Related: 10 Financial Mistakes Rich People Never Make
Key changes proposed under the new rules
Starting in the 2018 tax year, the IRS will collect tax deficiencies, penalties and interest by default from the partnership during the year an audit concludes. The maximum rate of tax in effect for any type of taxpayer will be used to calculate the tax deficiency (for example, the current maximum rate would be for individuals and the rate is 39.6 percent). All partnerships are subject to the new rules by default.
Non-positive (favorable) adjustments do not result in refunds to the partnership. These are captured as income adjustments on the partnership's tax return to be filed for the year during which the exam concludes.

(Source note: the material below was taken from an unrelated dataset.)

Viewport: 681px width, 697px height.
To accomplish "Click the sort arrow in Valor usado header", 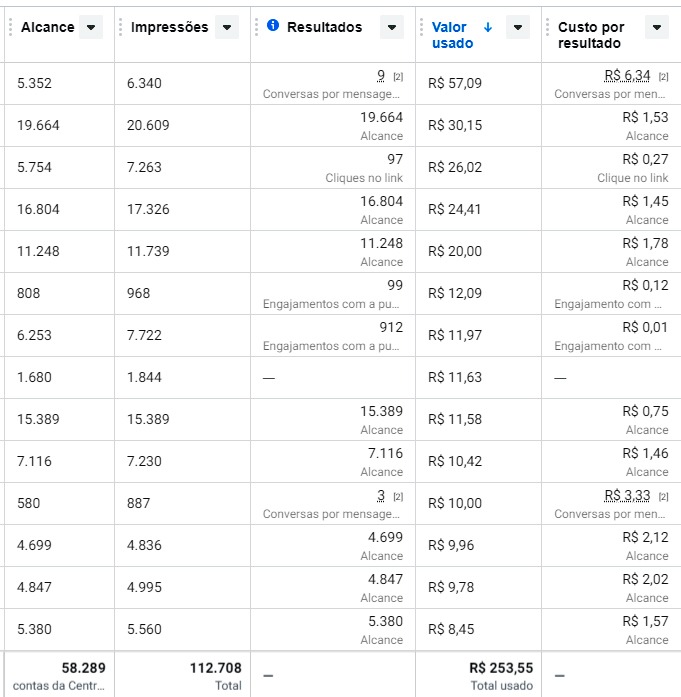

Partnerships must designate a partnership representative. The partnership representative will be the sole person with whom the IRS will communicate audit-related notifications. The partnership representative will have unilateral authority with the IRS to bind the partnership and the partners to decisions affecting them. He or she has no statutory duty to involve the partners in partnership audit decisions.

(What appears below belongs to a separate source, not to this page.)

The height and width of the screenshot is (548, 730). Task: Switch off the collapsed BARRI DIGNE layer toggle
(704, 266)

Related: 10 New Ideas for Making Money on the Side
The partnership's liability can be modified in several ways. The partnership representative can request that a lower rate be used to compute a liability, if a lower maximum tax rate would apply at the partner level. The partnership representative can also use varying procedures to shift the tax responsibility for exam adjustments onto the partners, thereby reducing (or eliminating) the partnership's liability for such.
Eligible partnerships can elect to opt out of the new rules. Eligible partnerships are those that do not have any partners classified as partnerships, trusts (including grantor and revocable trusts), disregarded entities, foreign entities that would not be classified as corporations had they been domestic, nominees and estates not belonging to former partners. Eligible partnerships must also issue 100 or fewer Schedule K-1s. Shareholders of S corporation partners count toward this Schedule K-1 limit.
How partnerships can prepare
The partnership's liability for audit adjustments places the economic burden on the current partners during the year the exam concludes, regardless of whether they are the same persons or entities that were partners in the tax year being audited. Modification strategies can be used to change this result, but they often will disadvantage the prior partners in favor of the current partners or vice versa. Considering the level of authority the partnership representative has to implement these strategies, contentious situations could emerge between the partners or with the partnership representative.
Also, certain modification strategies may not be available unless partner data is available on a timely basis. Many choices will be complex and require lengthy analysis to determine which is the most desirable. Further, an opt-out election subjects the partnership and the partners to separate audits of the partnership and each individual partner, potentially creating disparate treatment among the partners.
A revised partnership or member agreement is the only way to contractually address and diffuse these potential issues before they arise.